**** TEXT SHOWN

A few days ago, John McGrath, Wordnik’s Director of Product Development, sent me a link to the preview version of Wordnik’s new thesaurus feature. Wordnik, if you’re not familiar with it, is an online dictionary that integrates information from traditional dictionaries and online usage to give a more complete picture of a word’s meaning. Merging these supervised and unsupervised data sources is of course a brilliant idea, and I think within a few years it will become a necessary part of any online dictionary.

********

### INSTRUCTION 1:
Write out the rows below word for word, starting with the line that contains "Image resolution: width=799" and going on through the line that contains "center [130, 261].", with both of those lines included.
The paragraph about Wordnik and the rows have no connection to each other.

**** RECORDS SHOWN

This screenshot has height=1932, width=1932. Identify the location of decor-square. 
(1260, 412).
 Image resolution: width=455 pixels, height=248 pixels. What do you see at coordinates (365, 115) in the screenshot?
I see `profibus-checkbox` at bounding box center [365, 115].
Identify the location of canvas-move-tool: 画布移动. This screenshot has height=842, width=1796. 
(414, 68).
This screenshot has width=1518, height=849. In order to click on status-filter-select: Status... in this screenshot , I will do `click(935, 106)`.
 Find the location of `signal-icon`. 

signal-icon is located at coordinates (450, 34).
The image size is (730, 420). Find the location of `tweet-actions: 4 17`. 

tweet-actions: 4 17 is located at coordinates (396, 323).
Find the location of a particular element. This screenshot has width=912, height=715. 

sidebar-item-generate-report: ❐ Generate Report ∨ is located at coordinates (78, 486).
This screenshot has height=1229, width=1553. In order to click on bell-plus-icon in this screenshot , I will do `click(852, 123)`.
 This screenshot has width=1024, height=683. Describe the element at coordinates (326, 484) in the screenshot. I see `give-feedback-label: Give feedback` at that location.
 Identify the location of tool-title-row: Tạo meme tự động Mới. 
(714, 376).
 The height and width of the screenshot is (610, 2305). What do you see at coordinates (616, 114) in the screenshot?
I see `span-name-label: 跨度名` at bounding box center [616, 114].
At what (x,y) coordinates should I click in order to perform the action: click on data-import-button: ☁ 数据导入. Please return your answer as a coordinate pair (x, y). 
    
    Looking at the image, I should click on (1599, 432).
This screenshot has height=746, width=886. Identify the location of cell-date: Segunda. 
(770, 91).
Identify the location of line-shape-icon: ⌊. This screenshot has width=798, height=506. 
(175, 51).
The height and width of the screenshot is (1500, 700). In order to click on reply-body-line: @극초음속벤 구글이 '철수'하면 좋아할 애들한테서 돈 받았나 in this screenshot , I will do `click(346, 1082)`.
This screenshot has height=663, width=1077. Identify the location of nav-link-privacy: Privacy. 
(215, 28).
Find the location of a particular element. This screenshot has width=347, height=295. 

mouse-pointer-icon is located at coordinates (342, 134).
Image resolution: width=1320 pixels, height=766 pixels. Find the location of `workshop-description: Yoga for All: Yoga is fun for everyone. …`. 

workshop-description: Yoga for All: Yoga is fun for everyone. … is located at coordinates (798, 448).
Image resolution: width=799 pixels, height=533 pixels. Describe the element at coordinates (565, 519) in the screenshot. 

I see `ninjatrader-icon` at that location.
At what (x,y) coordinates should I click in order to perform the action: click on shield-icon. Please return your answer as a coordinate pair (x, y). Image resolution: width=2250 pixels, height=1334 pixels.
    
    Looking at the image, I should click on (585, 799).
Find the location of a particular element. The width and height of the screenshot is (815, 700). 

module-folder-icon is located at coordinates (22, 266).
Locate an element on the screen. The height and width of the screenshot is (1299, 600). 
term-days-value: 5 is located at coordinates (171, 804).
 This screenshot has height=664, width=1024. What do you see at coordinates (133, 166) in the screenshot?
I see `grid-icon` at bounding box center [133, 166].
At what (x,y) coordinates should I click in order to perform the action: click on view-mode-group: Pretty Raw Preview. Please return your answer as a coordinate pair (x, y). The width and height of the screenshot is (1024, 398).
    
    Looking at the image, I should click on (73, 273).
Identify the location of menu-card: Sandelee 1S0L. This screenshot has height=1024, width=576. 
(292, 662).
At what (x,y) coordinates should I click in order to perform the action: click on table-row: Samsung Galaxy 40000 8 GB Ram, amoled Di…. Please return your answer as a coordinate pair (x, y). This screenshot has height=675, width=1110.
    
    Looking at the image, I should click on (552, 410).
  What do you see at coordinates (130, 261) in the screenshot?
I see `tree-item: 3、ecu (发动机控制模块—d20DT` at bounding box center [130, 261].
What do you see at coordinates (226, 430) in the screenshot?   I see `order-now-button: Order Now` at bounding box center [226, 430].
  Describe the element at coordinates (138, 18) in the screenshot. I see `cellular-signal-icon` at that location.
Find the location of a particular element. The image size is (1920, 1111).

********

### INSTRUCTION 2:
Give the paragraph about Wordnik again word for word.

### OUTPUT 1:
Image resolution: width=799 pixels, height=533 pixels. Describe the element at coordinates (565, 519) in the screenshot. 

I see `ninjatrader-icon` at that location.
At what (x,y) coordinates should I click in order to perform the action: click on shield-icon. Please return your answer as a coordinate pair (x, y). Image resolution: width=2250 pixels, height=1334 pixels.
    
    Looking at the image, I should click on (585, 799).
Find the location of a particular element. The width and height of the screenshot is (815, 700). 

module-folder-icon is located at coordinates (22, 266).
Locate an element on the screen. The height and width of the screenshot is (1299, 600). 
term-days-value: 5 is located at coordinates (171, 804).
 This screenshot has height=664, width=1024. What do you see at coordinates (133, 166) in the screenshot?
I see `grid-icon` at bounding box center [133, 166].
At what (x,y) coordinates should I click in order to perform the action: click on view-mode-group: Pretty Raw Preview. Please return your answer as a coordinate pair (x, y). The width and height of the screenshot is (1024, 398).
    
    Looking at the image, I should click on (73, 273).
Identify the location of menu-card: Sandelee 1S0L. This screenshot has height=1024, width=576. 
(292, 662).
At what (x,y) coordinates should I click in order to perform the action: click on table-row: Samsung Galaxy 40000 8 GB Ram, amoled Di…. Please return your answer as a coordinate pair (x, y). This screenshot has height=675, width=1110.
    
    Looking at the image, I should click on (552, 410).
  What do you see at coordinates (130, 261) in the screenshot?
I see `tree-item: 3、ecu (发动机控制模块—d20DT` at bounding box center [130, 261].

### OUTPUT 2:
A few days ago, John McGrath, Wordnik’s Director of Product Development, sent me a link to the preview version of Wordnik’s new thesaurus feature. Wordnik, if you’re not familiar with it, is an online dictionary that integrates information from traditional dictionaries and online usage to give a more complete picture of a word’s meaning. Merging these supervised and unsupervised data sources is of course a brilliant idea, and I think within a few years it will become a necessary part of any online dictionary.